[TASK TO CARRY OUT] Write out every line exactly, from the start of the records below to the line with "Click the word", and stop there. Don't write out the pictures.

### DATA FOR PROCESSING

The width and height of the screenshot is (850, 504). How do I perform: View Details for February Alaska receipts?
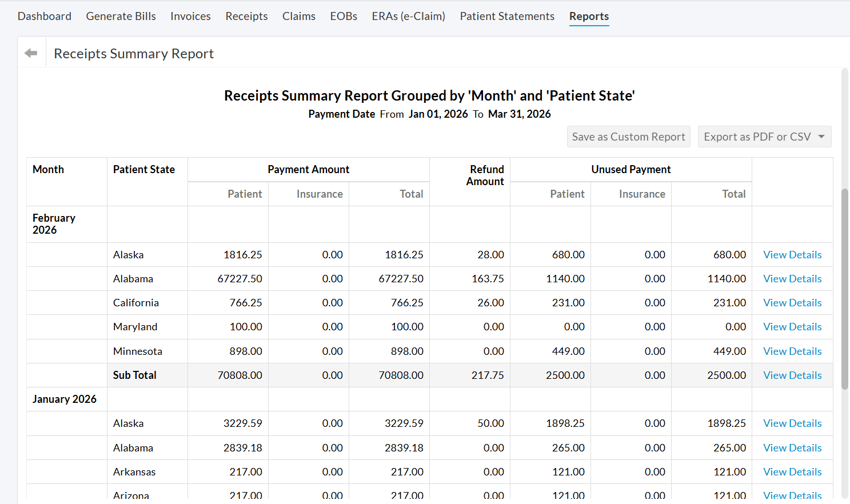point(792,254)
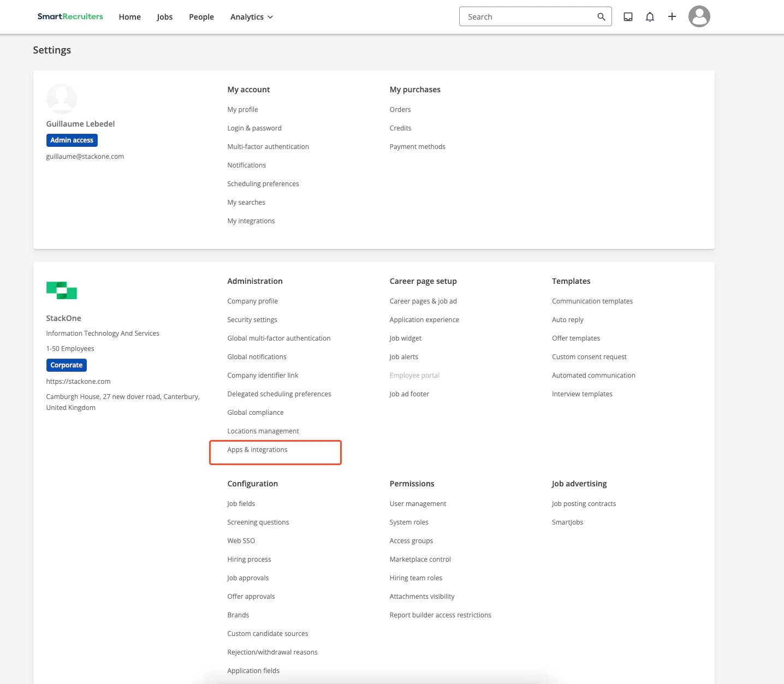Visit the https://stackone.com website link
784x684 pixels.
(78, 381)
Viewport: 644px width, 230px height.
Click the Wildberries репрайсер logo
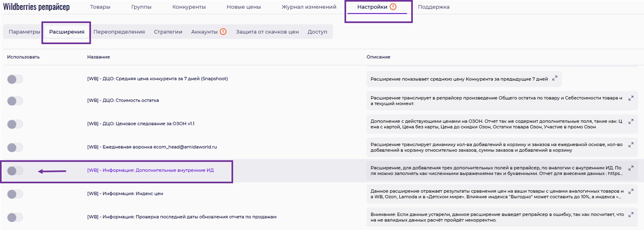(36, 7)
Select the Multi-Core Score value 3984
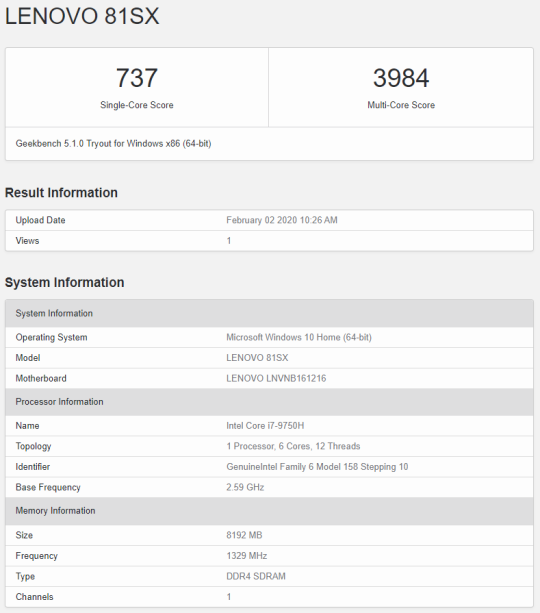 pyautogui.click(x=401, y=78)
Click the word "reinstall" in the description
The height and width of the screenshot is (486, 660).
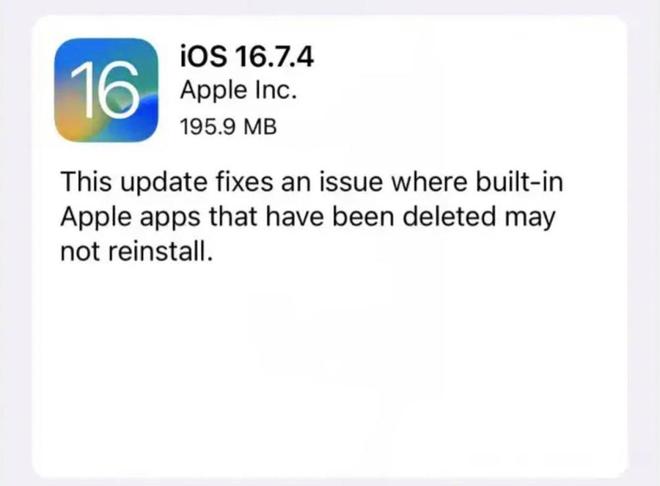[158, 251]
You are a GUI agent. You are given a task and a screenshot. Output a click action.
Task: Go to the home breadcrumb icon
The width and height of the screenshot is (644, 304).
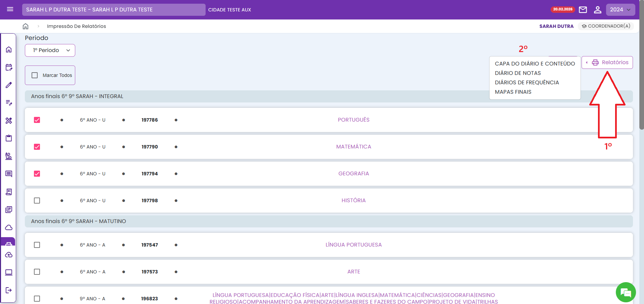26,26
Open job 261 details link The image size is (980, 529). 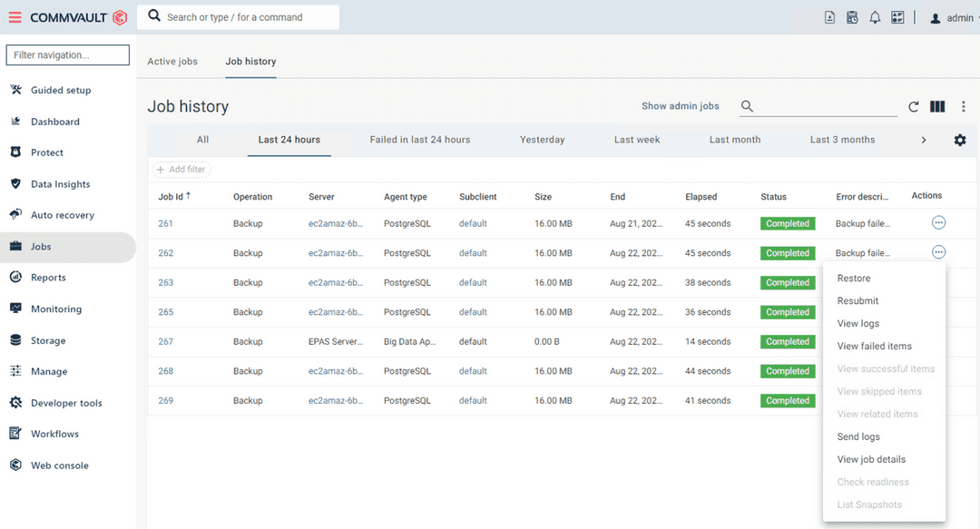[x=165, y=223]
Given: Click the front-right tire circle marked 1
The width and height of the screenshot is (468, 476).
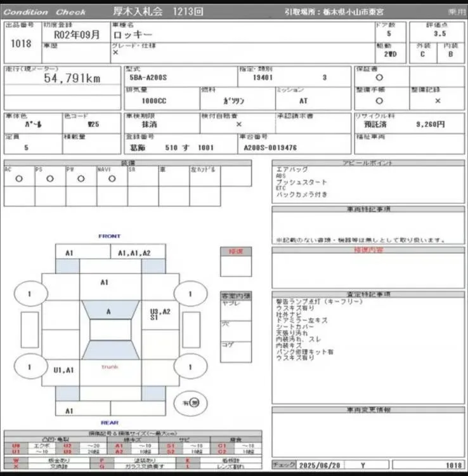Looking at the screenshot, I should (x=190, y=294).
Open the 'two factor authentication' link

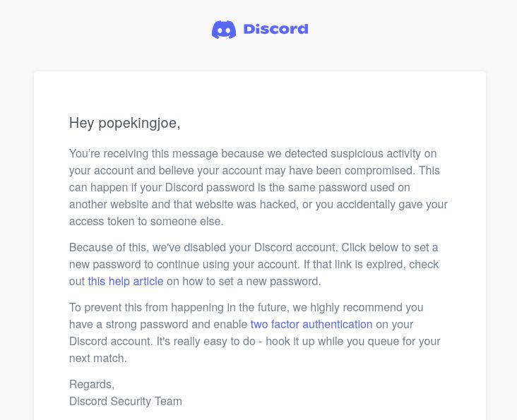click(x=311, y=324)
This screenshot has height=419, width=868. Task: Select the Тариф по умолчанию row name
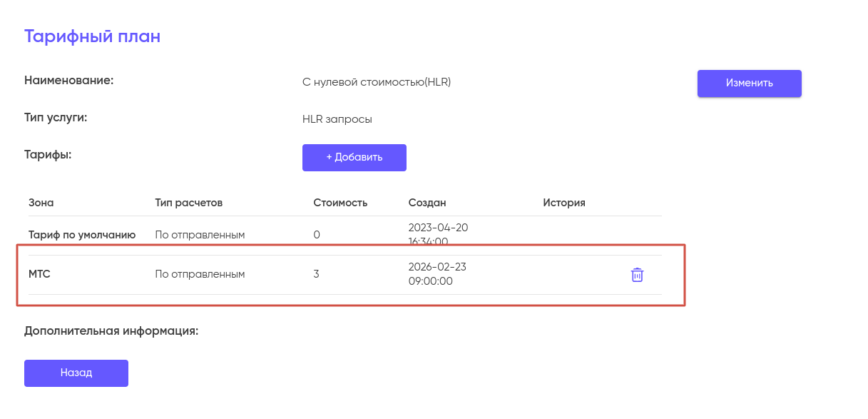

######

[ANSWER SPACE]
The width and height of the screenshot is (850, 504). How do I perform: View Details for February Alaska receipts?
point(792,254)
Visit the https://stackone.com website link
784x684 pixels.
(78, 381)
Viewport: 644px width, 230px height.
Click the Wildberries репрайсер logo
(36, 7)
Select the Multi-Core Score value 3984
 pyautogui.click(x=401, y=78)
Click the word "reinstall" in the description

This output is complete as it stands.